7.27.2008

Garlic preserves

The sweet, pungent aroma of garlic spitting oil is like a dinner bell. Be it July or February, the spicy heads warn hungry father, begging dog, and scampering children that a pan has hit the stove, and a warm, home-cooked meal can't be far behind.

The season for garlic is a long one, extended from its early spring appearance through the colder months by easy storage in a root cellar or basement corner. Perhaps that's why it's so pervasive: in stews and stir-frys, meat roasts and vegetable salads.

But there are still a few months it can't quite manage to survive; according to Gretel at the Orleans Farmers' Market, her garlic won't last much past December.

The idea of a New Year's garlic drought is hardly celebratory. With the season of garlic plenty in full swing and five heads piled atop each other in the kitchen basket, there seemed no better Sunday than today to begin tucking away a store for safe keeping.

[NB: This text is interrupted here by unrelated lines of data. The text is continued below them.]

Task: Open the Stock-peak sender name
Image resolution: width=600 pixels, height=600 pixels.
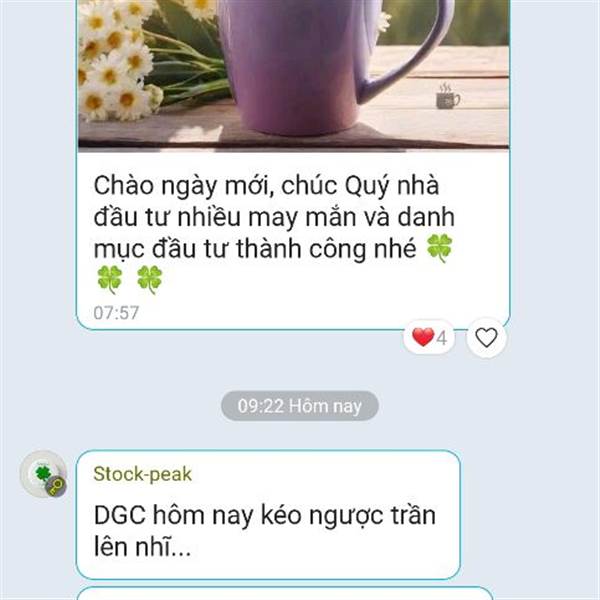Action: (142, 474)
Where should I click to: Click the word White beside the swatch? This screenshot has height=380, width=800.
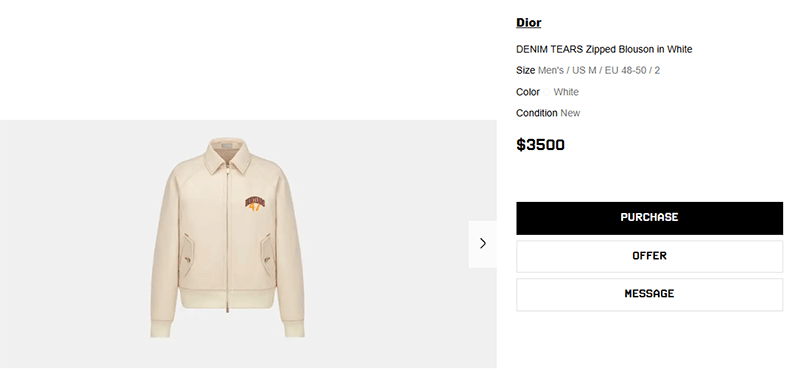pos(566,92)
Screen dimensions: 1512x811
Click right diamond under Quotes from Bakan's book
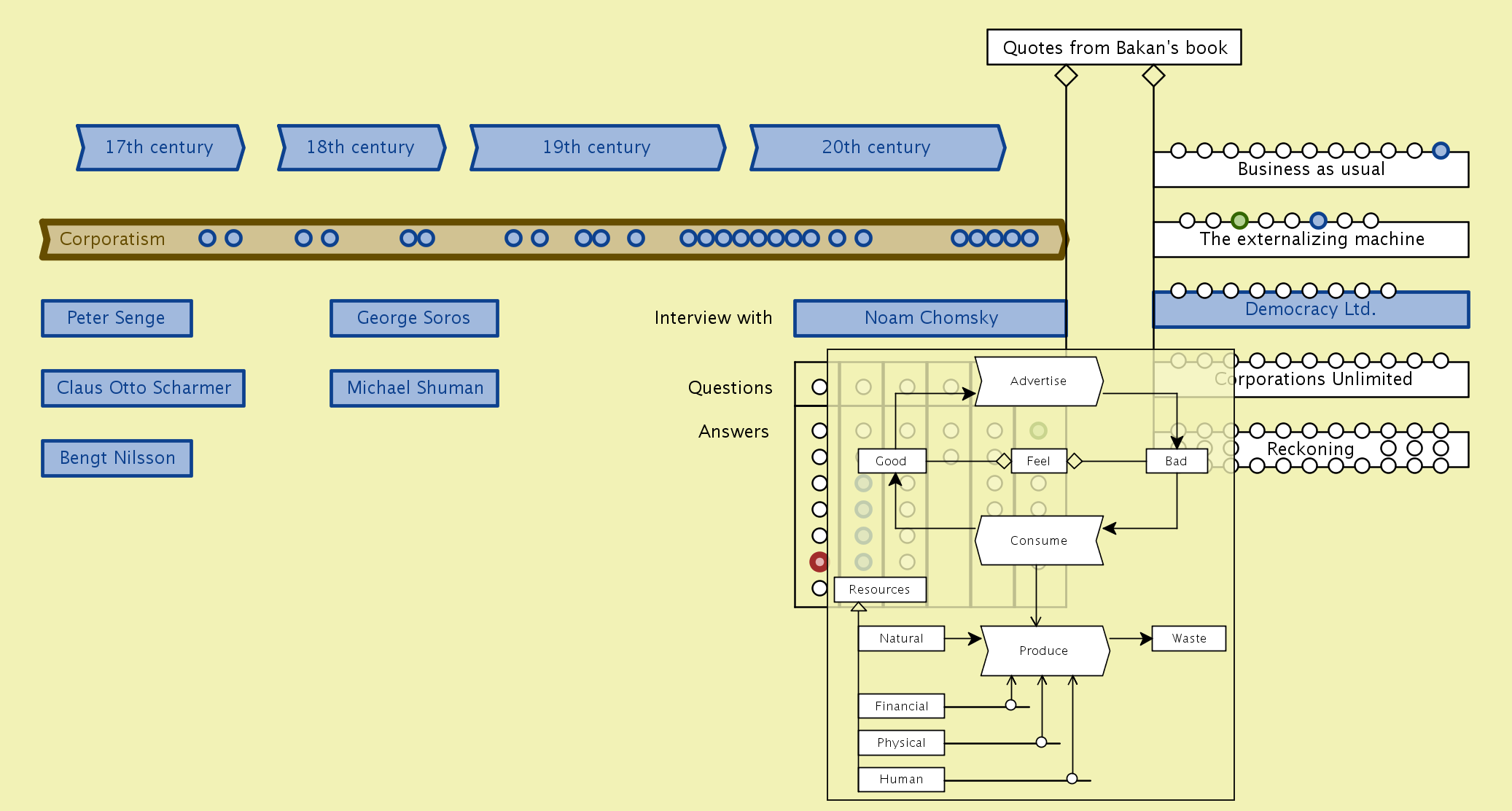click(1153, 75)
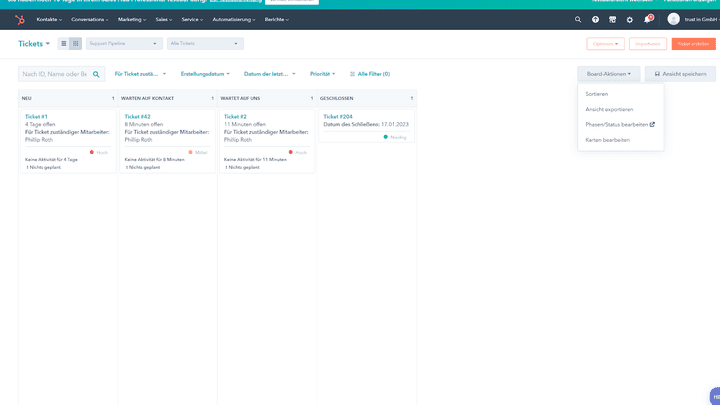Choose Ansicht exportieren in the menu

tap(609, 109)
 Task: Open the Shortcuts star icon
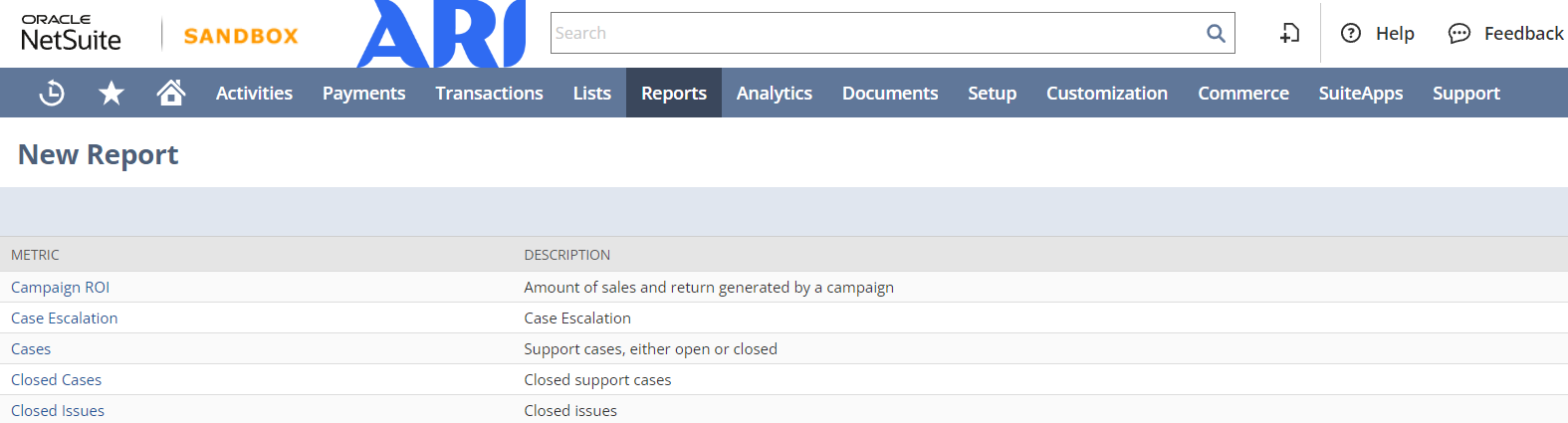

With a traditional French recipe for pickling garlic in hand, I gathered a pound of garlic, peeled it, and dropped the tear shaped cloves into a boiling quart of water laced with a tablespoon of salt. While it bubbled away, I gave several small mason jars a hot water bath. I drained the water from the garlic, let the smell fill my nostrils, and filled the sterile jars according to the prescription of the gardeners & farmers of Terre Vivante.*

Soon after a boiling pickling syrup bathed the lot, readying them for the confines of the basement store room with the promise of escape one frosty January eve.

PICKLED GARLIC

*from Preserving food without freezing or canning

Cover 4 pint mason jars in a canning pot with water. Bring to a boil and let sterilize 10 minutes. Peel one pound garlic. Boil one quart of water with one tablespoon of salt. Add the garlic and continue to boil for three to five minutes. Drain the garlic.

Fill each jar with the garlic, one bay leaf, and five black peppercorns.

Boil 1 cup vinegar along with 1/2 cup water and 1/4 sugar, pour this mixture over the garlic, and immediately close the jars. The garlic will keep for a very long time, and is particularly tasty in salads.